Text shown
The trick is to prevent evaluation of the path in the same fashion as with functions. Also you can convert between paths and blocks.

>> to-block :p
== [a b c]
>> to-path to-block :p
== a/b/c

Larry Palmiter

Sorting a series of objects

"Sorting a series of objects" {

SORT has a compare refinement. So use sort on the series but supply a function that will compare your objects.

See "Comparison Functions" in "Sorting Series" of the Rebol/Core documentation.

So using your example:

dir: []
foreach file read %. [
     info: info? file
     append dir make object! [date: info/date file_name: file]
]
sort/compare dir func[a b][lesser? a/date b/date]

We can make a function that sorts series given a field name:

sort-object-series: func [
    "Sorts a series of objects"

Tasks
1 - Shorten the paragraph of the Rebol text that begins "SORT has a compare refinement" to a single sentence.
2 - Take the part of the Rebol text that opens with the words containing "SORT has a compare" and closes with "the Rebol/Core documentation.", substitute "manual" for "documentation", and write that part out again.
The data after this text is not needed.

Dataset excerpt
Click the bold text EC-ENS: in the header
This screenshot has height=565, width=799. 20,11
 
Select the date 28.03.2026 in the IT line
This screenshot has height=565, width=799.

The responses
1 - Sort the series with SORT's compare refinement, supplying a function that compares your objects.

2 -
SORT has a compare refinement. So use sort on the series but supply a function that will compare your objects.

See "Comparison Functions" in "Sorting Series" of the Rebol/Core manual.